Data items:
● ● ● ● ● ● ●

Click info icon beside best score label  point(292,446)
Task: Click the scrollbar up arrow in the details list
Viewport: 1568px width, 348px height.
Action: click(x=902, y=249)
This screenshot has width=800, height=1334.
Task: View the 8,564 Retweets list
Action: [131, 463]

● ● ● ● ● ● ●

- [Exercise details] Please report every line in the data above that contains the word "height".

- [Finished task]
Viewport: 1568px width, 348px height.
This screenshot has width=800, height=1334.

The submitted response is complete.